Source records
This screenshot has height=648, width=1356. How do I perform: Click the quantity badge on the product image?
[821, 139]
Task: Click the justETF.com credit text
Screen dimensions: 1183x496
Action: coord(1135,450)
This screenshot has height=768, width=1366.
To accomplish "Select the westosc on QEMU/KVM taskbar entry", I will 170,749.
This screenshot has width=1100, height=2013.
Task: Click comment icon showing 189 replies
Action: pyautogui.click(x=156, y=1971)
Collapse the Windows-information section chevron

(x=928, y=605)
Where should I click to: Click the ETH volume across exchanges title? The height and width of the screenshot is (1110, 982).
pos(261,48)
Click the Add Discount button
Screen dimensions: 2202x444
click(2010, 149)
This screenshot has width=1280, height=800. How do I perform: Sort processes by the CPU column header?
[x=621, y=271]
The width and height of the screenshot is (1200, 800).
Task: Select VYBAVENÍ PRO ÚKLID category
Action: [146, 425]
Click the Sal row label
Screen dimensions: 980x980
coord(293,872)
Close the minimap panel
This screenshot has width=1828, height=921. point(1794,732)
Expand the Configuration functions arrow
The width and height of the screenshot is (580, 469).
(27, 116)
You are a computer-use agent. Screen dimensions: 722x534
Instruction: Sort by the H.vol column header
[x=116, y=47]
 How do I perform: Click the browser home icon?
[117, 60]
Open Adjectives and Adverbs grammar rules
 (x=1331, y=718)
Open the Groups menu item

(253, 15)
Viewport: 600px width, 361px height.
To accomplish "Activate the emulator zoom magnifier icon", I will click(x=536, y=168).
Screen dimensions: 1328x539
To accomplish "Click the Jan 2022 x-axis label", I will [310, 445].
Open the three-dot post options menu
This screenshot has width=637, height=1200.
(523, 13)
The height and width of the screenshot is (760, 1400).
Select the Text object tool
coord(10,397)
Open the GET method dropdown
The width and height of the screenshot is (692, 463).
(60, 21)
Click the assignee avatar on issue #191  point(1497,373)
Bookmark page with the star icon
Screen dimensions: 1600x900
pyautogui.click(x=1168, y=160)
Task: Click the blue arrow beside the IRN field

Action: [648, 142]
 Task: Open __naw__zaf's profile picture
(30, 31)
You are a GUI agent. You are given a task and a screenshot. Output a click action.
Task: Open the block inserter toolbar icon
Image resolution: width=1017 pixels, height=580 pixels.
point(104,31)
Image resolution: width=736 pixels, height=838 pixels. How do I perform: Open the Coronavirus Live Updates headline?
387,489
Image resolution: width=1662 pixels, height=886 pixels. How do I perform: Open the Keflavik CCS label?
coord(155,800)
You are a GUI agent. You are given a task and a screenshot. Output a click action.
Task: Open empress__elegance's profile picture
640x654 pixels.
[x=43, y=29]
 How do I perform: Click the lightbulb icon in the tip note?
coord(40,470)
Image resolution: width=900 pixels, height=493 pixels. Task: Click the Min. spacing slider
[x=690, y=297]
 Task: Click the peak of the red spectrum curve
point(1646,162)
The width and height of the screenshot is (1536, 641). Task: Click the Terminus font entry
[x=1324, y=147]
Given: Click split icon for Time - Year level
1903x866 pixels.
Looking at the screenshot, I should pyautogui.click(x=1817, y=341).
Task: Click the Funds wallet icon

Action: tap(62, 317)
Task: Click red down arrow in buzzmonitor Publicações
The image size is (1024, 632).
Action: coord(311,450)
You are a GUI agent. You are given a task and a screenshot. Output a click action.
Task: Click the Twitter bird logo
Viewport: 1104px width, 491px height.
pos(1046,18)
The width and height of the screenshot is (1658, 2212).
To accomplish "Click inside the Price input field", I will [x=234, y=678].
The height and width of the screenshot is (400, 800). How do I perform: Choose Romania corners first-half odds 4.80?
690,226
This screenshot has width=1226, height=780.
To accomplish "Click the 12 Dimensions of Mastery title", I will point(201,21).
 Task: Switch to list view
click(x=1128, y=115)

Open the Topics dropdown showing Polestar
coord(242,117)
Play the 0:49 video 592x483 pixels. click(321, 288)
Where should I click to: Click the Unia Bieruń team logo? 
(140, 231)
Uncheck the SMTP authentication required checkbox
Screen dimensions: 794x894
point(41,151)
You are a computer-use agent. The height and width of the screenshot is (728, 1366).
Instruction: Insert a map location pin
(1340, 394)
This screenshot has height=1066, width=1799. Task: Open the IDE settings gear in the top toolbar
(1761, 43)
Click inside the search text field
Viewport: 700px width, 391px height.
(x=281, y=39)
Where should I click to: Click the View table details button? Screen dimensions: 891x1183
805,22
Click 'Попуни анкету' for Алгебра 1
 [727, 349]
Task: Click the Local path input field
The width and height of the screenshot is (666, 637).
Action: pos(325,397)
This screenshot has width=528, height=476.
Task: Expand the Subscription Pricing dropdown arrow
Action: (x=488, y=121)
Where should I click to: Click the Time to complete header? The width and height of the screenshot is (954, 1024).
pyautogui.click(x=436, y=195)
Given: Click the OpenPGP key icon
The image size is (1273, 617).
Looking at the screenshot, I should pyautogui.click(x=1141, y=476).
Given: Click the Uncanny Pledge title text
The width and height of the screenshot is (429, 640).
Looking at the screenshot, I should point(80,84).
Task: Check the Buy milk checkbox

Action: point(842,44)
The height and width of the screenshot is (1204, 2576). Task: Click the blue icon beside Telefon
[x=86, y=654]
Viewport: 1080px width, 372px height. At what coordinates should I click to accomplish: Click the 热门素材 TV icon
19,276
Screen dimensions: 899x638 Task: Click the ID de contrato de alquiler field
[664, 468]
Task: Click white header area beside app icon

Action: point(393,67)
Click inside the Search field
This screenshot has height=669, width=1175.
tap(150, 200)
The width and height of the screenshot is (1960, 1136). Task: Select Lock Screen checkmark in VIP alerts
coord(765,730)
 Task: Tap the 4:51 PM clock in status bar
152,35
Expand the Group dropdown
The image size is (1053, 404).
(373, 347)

> **WHAT THE TASK REQUIRES**
Quote each line of the data above exactly as written.

> **ANSWER TO THE EXERCISE**
This screenshot has height=648, width=1356. How do I perform: Click the quantity badge on the product image?
[821, 139]
Task: Click the justETF.com credit text
Screen dimensions: 1183x496
Action: coord(1135,450)
This screenshot has height=768, width=1366.
To accomplish "Select the westosc on QEMU/KVM taskbar entry", I will 170,749.
This screenshot has width=1100, height=2013.
Task: Click comment icon showing 189 replies
Action: pyautogui.click(x=156, y=1971)
Collapse the Windows-information section chevron

(x=928, y=605)
Where should I click to: Click the ETH volume across exchanges title? The height and width of the screenshot is (1110, 982).
pos(261,48)
Click the Add Discount button
Screen dimensions: 2202x444
click(2010, 149)
This screenshot has width=1280, height=800. How do I perform: Sort processes by the CPU column header?
[x=621, y=271]
The width and height of the screenshot is (1200, 800).
Task: Select VYBAVENÍ PRO ÚKLID category
Action: [146, 425]
Click the Sal row label
Screen dimensions: 980x980
coord(293,872)
Close the minimap panel
This screenshot has width=1828, height=921. point(1794,732)
Expand the Configuration functions arrow
The width and height of the screenshot is (580, 469).
(27, 116)
You are a computer-use agent. Screen dimensions: 722x534
Instruction: Sort by the H.vol column header
[x=116, y=47]
 How do I perform: Click the browser home icon?
[117, 60]
Open Adjectives and Adverbs grammar rules
 (x=1331, y=718)
Open the Groups menu item

(253, 15)
Viewport: 600px width, 361px height.
To accomplish "Activate the emulator zoom magnifier icon", I will click(x=536, y=168).
Screen dimensions: 1328x539
To accomplish "Click the Jan 2022 x-axis label", I will [310, 445].
Open the three-dot post options menu
This screenshot has width=637, height=1200.
(523, 13)
The height and width of the screenshot is (760, 1400).
Select the Text object tool
coord(10,397)
Open the GET method dropdown
The width and height of the screenshot is (692, 463).
(60, 21)
Click the assignee avatar on issue #191  point(1497,373)
Bookmark page with the star icon
Screen dimensions: 1600x900
pyautogui.click(x=1168, y=160)
Task: Click the blue arrow beside the IRN field

Action: [648, 142]
 Task: Open __naw__zaf's profile picture
(30, 31)
You are a GUI agent. You are given a task and a screenshot. Output a click action.
Task: Open the block inserter toolbar icon
Image resolution: width=1017 pixels, height=580 pixels.
point(104,31)
Image resolution: width=736 pixels, height=838 pixels. How do I perform: Open the Coronavirus Live Updates headline?
387,489
Image resolution: width=1662 pixels, height=886 pixels. How do I perform: Open the Keflavik CCS label?
coord(155,800)
You are a GUI agent. You are given a task and a screenshot. Output a click action.
Task: Open empress__elegance's profile picture
640x654 pixels.
[x=43, y=29]
 How do I perform: Click the lightbulb icon in the tip note?
coord(40,470)
Image resolution: width=900 pixels, height=493 pixels. Task: Click the Min. spacing slider
[x=690, y=297]
 Task: Click the peak of the red spectrum curve
point(1646,162)
The width and height of the screenshot is (1536, 641). Task: Click the Terminus font entry
[x=1324, y=147]
Given: Click split icon for Time - Year level
1903x866 pixels.
Looking at the screenshot, I should pyautogui.click(x=1817, y=341).
Task: Click the Funds wallet icon

Action: tap(62, 317)
Task: Click red down arrow in buzzmonitor Publicações
The image size is (1024, 632).
Action: coord(311,450)
You are a GUI agent. You are given a task and a screenshot. Output a click action.
Task: Click the Twitter bird logo
Viewport: 1104px width, 491px height.
pos(1046,18)
The width and height of the screenshot is (1658, 2212).
To accomplish "Click inside the Price input field", I will [x=234, y=678].
The height and width of the screenshot is (400, 800). How do I perform: Choose Romania corners first-half odds 4.80?
690,226
This screenshot has width=1226, height=780.
To accomplish "Click the 12 Dimensions of Mastery title", I will point(201,21).
 Task: Switch to list view
click(x=1128, y=115)

Open the Topics dropdown showing Polestar
coord(242,117)
Play the 0:49 video 592x483 pixels. click(321, 288)
Where should I click to: Click the Unia Bieruń team logo? 
(140, 231)
Uncheck the SMTP authentication required checkbox
Screen dimensions: 794x894
point(41,151)
You are a computer-use agent. The height and width of the screenshot is (728, 1366).
Instruction: Insert a map location pin
(1340, 394)
This screenshot has height=1066, width=1799. Task: Open the IDE settings gear in the top toolbar
(1761, 43)
Click inside the search text field
Viewport: 700px width, 391px height.
(x=281, y=39)
Where should I click to: Click the View table details button? Screen dimensions: 891x1183
805,22
Click 'Попуни анкету' for Алгебра 1
 [727, 349]
Task: Click the Local path input field
The width and height of the screenshot is (666, 637).
Action: pos(325,397)
This screenshot has width=528, height=476.
Task: Expand the Subscription Pricing dropdown arrow
Action: (x=488, y=121)
Where should I click to: Click the Time to complete header? The width and height of the screenshot is (954, 1024).
pyautogui.click(x=436, y=195)
Given: Click the OpenPGP key icon
The image size is (1273, 617).
Looking at the screenshot, I should pyautogui.click(x=1141, y=476).
Given: Click the Uncanny Pledge title text
The width and height of the screenshot is (429, 640).
Looking at the screenshot, I should point(80,84).
Task: Check the Buy milk checkbox

Action: point(842,44)
The height and width of the screenshot is (1204, 2576). Task: Click the blue icon beside Telefon
[x=86, y=654]
Viewport: 1080px width, 372px height. At what coordinates should I click to accomplish: Click the 热门素材 TV icon
19,276
Screen dimensions: 899x638 Task: Click the ID de contrato de alquiler field
[664, 468]
Task: Click white header area beside app icon

Action: point(393,67)
Click inside the Search field
This screenshot has height=669, width=1175.
tap(150, 200)
The width and height of the screenshot is (1960, 1136). Task: Select Lock Screen checkmark in VIP alerts
coord(765,730)
 Task: Tap the 4:51 PM clock in status bar
152,35
Expand the Group dropdown
The image size is (1053, 404).
(373, 347)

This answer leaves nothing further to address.